April rose to the challenge. Never was there such an ill-behaved month. For some bizarre reason my Amazon account reset to Spanish. Do you know how hard it is track orders and make changes to your account settings in a language that you don’t read well? Then email in Italian began arriving. Someone tried to hack into my PayPal account, setting off a flurry of new password and security settings on my part. Then my Facebook feed was flooded with pictures of… owls.

Umm… the universe wants me to learn a new language? Maybe the next BioGeek post should be about owls? This is really strange. April was getting off to a rocky start…

I kept struggling with my health as the month advanced, taking care of essential items in preparation for months of difficulty ahead if I was moved into a 6-month course of chemo. I filed my taxes. I took Matao in for his vaccinations. I filed the paperwork to be excused from jury duty. I got the last vaccine I needed (shingles) before the surgery. A neighbor installed the new outdoor lighting that I had purchased before Christmas, and another neighbor will arrange with her grandkids to take care of my lawn. I ordered more oxygen cannulas, and in keeping with April craziness, 4 cases of tubing arrived instead. I made arrangements to be tested for a portable oxygen unit… first appointment is in June. April, you are killing me here! One of the side windows of the car shattered without warning. I continued to get sicker. I was sick and tired of April, too!

My wild bunny moved into the front yard where I could see it each time I went out of the garage. Very used to me now, it never runs away when I go outside. Bunny support on sad days.

As the month wore on, I began to sleep a lot. Like 10-12 hours a night. I had to use oxygen during the daytime. I was losing weight. I wrote my doctors an email towards the middle of the month telling them that I felt that I was declining, and that I was worried it was taking too long to begin treatment. I was scheduled for a series of additional tests and had appointments with the pulmonologist and the cardiologist. Oh, good, April. Now I have to drive all over town without portable oxygen.

How to respond to a worsening situation that I have no control over? I bought happy new shoes in an outrageous color.

These are the shoes that are going to walk me into the hospital!!

And then I cast on new socks that would do the shoes proud.

This yarn’s name is “Squad Goals” and dyed by Hue Loco.

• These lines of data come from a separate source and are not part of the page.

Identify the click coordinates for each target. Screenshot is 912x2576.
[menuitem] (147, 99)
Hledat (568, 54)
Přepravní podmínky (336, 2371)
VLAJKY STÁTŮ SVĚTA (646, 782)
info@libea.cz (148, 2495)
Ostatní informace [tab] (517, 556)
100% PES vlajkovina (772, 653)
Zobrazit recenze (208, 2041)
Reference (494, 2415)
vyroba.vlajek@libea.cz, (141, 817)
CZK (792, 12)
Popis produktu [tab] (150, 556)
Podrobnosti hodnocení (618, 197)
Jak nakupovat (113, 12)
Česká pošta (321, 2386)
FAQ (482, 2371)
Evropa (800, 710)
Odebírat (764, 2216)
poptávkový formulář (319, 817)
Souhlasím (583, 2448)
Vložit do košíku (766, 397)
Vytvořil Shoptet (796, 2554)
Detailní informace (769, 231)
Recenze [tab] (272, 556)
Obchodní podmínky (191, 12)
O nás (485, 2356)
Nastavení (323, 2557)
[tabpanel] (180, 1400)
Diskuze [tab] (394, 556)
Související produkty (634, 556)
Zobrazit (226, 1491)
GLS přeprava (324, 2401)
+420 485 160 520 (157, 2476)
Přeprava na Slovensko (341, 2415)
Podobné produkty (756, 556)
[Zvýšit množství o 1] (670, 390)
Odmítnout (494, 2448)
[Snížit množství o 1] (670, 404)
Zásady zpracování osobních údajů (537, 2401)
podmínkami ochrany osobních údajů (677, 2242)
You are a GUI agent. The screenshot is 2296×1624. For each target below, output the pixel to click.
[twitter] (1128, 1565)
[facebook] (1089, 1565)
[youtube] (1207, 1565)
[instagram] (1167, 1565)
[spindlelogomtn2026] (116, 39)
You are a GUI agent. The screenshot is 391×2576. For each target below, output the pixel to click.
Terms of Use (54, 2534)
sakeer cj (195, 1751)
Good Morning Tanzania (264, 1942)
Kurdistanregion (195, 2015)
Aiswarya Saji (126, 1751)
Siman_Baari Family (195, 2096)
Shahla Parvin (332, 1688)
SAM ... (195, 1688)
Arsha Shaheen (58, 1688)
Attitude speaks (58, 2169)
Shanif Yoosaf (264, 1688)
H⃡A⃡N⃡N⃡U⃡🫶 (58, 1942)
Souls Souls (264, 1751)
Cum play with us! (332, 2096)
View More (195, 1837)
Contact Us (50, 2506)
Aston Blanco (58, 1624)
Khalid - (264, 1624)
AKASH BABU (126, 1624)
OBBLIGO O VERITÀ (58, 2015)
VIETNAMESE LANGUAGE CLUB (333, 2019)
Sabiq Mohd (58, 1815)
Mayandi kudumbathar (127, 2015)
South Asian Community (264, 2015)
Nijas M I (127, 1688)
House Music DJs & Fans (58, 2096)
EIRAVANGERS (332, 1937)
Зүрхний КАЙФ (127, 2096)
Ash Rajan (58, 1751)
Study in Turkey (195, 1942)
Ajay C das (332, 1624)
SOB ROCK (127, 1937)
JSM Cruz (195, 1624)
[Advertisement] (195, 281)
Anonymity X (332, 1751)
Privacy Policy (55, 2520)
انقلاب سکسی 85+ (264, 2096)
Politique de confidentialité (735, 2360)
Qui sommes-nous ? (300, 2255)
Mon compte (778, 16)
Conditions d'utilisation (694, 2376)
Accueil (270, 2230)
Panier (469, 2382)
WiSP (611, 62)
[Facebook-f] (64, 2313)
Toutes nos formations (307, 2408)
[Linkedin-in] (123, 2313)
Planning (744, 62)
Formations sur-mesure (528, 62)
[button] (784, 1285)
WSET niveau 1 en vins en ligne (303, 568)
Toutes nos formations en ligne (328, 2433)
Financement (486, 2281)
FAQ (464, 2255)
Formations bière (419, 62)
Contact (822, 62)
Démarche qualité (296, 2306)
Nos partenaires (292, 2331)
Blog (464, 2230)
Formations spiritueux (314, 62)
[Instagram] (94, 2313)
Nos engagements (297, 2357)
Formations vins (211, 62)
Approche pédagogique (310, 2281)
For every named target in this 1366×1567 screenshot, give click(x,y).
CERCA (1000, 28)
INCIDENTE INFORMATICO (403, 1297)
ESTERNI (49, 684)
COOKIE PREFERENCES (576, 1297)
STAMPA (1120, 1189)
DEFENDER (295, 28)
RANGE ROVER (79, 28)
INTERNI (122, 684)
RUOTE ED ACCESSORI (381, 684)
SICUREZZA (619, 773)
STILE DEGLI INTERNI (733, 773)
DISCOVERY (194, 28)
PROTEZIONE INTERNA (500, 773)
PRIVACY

The results from the heart, lung, and kidney testing came back and they all showed that… I was getting worse. My doctors conferenced back and forth, debated different treatment modifications, and came to the consensus opinion that I should have the biopsy done May 2nd. I got that email late on Friday before the surgery. Checking the physician notes attached to my last appointment I found the full text of all the test results and the email chain of discussion between my doctors. I felt very lucky: what a great team! How good I feel that the decisions about drugs and treatment is being arrived at through this interdisciplinary collaboration by my doctors, who have chosen to make this all visible to me. Knowing that, however, did not change the fact that the upcoming surgery is now a little risky.

So, I cleaned the house, did laundry, paid the bills, and got in groceries. I planted flowers in the front tubs and along the walk. I also cast on some baby booties for my next-door neighbor who just brought home a new little one. This pattern, extremely versatile, is our family recipe passed down through three generations over almost three quarters of a century. It is the same as this one posted on Ravelry.

And just like that, the month was done. I had made 2 hats, 4 PICC line covers, 2 pairs of socks, and used up 3.38 skeins of yarn. I read 6 books. I did work on a sweater, but since I’m now in the colorwork portion of the knitting I put it on hiatus to await better days.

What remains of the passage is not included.